Все, однако, в это время меня избегали, так как по зоне вновь пошел слух, что “Бекчанова раскрутят” и никто не хотел стать соучастником, либо свидетелем этого дела.

Было 7 утра, когда из “балабола” раздалось:

-Заключенные Мухаммад Исламов и Сафар Бекжан! Быстро подойдите к зданию администрации!

Администрация никогда официально не называла меня так. Размышляя, в чем дело, я не торопился идти...

Выйдя из санчасти, я увидел перед зданием администрации группу незнакомых офицеров в высоких званиях. Мухаммад Исламов непринужденно разговаривал с ними.

Когда я подошел, Мухаммад Исламов объявил со смехом:

-Вот идет человек, который сам не верит, что он Сафар Бекжан!

Офицеры тоже засмеялись и поздоровались со мной за руку, чего в отношении заключенного мне видеть прежде не приходилось.

-Неужели человек, которому подарили свободу, может спокойно лежать?!, -весело воскликнул один из них.

-До Cвободы, даст Бог, осталось 57 дней, -невозмутимо ответил я.

Тут вмешался Мухаммад Исламов:

-Сафар, собирай вещи, сегодня отправляемся домой.

После этого мы вошли в здание. Мухаммада Исламова завели в одну комнату, меня в другую. Начальник спецотдела Орзимурад Фармонов, несколько месяцев назад бивший меня ногами по лицу, протянул постановление Кабинета министров Узбекистана. Оказалось, что это было решение об объявлении Демократической партии “Эрк” вне закона. Я должен был написать, что “поддерживаю решение о запрещении деятельности своей партии” и расписаться.

Я посмотрел на Фармонова, но он отвел глаза. Вероятно, это случилось с ним в первый раз.

-Я не буду подписывать эту бумагу. До выхода из заключения мне осталось 57 дней, потерплю. Я не добиваюсь амнистии.

-Если так, пишите, что хотите, -неожиданно согласился Фармонов.

Что я и сделал.

Многие не могли поверить, что нам возвращают то, что когда-то отобрали. Прощаясь с нами, кто-то плакал, а кто-то смеялся. Надежда обрести когда-нибудь свободу появилась в этот день и у других политзаключенных.

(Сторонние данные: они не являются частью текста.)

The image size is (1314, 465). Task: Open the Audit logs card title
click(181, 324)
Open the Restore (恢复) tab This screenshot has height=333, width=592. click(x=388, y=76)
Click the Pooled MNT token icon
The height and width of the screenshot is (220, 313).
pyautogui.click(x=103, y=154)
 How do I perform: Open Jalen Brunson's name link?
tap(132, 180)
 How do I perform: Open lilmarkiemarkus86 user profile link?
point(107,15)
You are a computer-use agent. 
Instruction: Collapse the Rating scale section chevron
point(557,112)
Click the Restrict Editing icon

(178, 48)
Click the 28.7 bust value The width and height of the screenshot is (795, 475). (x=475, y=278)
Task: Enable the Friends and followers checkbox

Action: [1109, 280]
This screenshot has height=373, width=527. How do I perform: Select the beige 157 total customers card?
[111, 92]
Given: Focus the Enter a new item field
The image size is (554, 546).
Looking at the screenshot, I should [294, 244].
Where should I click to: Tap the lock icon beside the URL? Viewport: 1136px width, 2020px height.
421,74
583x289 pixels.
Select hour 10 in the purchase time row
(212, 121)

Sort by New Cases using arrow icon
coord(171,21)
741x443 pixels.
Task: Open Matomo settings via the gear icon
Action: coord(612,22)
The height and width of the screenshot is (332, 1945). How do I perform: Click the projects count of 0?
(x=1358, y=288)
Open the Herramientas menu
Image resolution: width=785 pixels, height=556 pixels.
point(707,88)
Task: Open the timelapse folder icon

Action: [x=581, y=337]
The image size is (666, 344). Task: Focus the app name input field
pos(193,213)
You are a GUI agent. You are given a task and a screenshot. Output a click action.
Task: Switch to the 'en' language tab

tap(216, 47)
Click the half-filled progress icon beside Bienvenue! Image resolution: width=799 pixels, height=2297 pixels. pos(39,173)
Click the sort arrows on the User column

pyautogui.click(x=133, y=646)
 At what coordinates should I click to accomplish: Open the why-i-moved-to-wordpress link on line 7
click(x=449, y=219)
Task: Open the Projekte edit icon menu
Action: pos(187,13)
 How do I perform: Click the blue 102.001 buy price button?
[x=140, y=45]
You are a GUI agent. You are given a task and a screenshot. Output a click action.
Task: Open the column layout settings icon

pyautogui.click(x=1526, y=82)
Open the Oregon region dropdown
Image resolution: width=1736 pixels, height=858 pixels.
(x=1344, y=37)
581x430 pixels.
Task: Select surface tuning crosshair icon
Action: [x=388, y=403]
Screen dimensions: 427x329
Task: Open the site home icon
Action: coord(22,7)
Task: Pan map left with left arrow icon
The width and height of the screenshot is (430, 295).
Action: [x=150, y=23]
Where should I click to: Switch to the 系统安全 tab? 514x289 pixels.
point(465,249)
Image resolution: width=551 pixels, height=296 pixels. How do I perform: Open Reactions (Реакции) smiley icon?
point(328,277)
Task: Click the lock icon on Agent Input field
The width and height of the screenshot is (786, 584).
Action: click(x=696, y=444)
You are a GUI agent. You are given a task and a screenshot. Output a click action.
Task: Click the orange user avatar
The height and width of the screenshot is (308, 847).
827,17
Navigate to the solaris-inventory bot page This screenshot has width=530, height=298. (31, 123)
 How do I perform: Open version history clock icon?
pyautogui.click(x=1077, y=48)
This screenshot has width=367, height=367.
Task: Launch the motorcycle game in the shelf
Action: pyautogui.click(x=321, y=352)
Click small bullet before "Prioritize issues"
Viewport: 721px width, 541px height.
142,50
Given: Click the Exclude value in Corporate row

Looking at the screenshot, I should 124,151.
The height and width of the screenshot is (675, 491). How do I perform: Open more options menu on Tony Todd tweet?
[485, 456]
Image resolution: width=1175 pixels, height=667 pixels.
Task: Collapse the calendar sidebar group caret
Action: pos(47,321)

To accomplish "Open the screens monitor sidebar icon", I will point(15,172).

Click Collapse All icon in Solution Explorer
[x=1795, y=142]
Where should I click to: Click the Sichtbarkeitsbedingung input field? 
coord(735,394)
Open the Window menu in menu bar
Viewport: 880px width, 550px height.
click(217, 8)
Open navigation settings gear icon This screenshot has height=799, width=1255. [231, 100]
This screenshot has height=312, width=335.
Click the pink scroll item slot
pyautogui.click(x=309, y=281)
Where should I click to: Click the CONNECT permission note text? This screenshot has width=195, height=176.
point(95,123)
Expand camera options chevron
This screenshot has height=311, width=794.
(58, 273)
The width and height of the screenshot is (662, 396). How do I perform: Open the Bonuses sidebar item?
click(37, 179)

Мы вышли из зоны. До центра Карши доехали с офицерами. Дальше мы должны были добираться сами -вначале в Самарканд, а затем в Ташкент.

Я вспомнил 1993 год и решил проверить, нет ли за нами кого-нибудь от “кума”. Карши небольшой город и нам хватило часа, чтобы обнаружить за собой “хвост”. Одним словом, на свободе, которую мы не видели три года, ничего не изменилось. Но прежними были не только они, но и мы. Так же, как в зоне, я понял: придется бороться снова.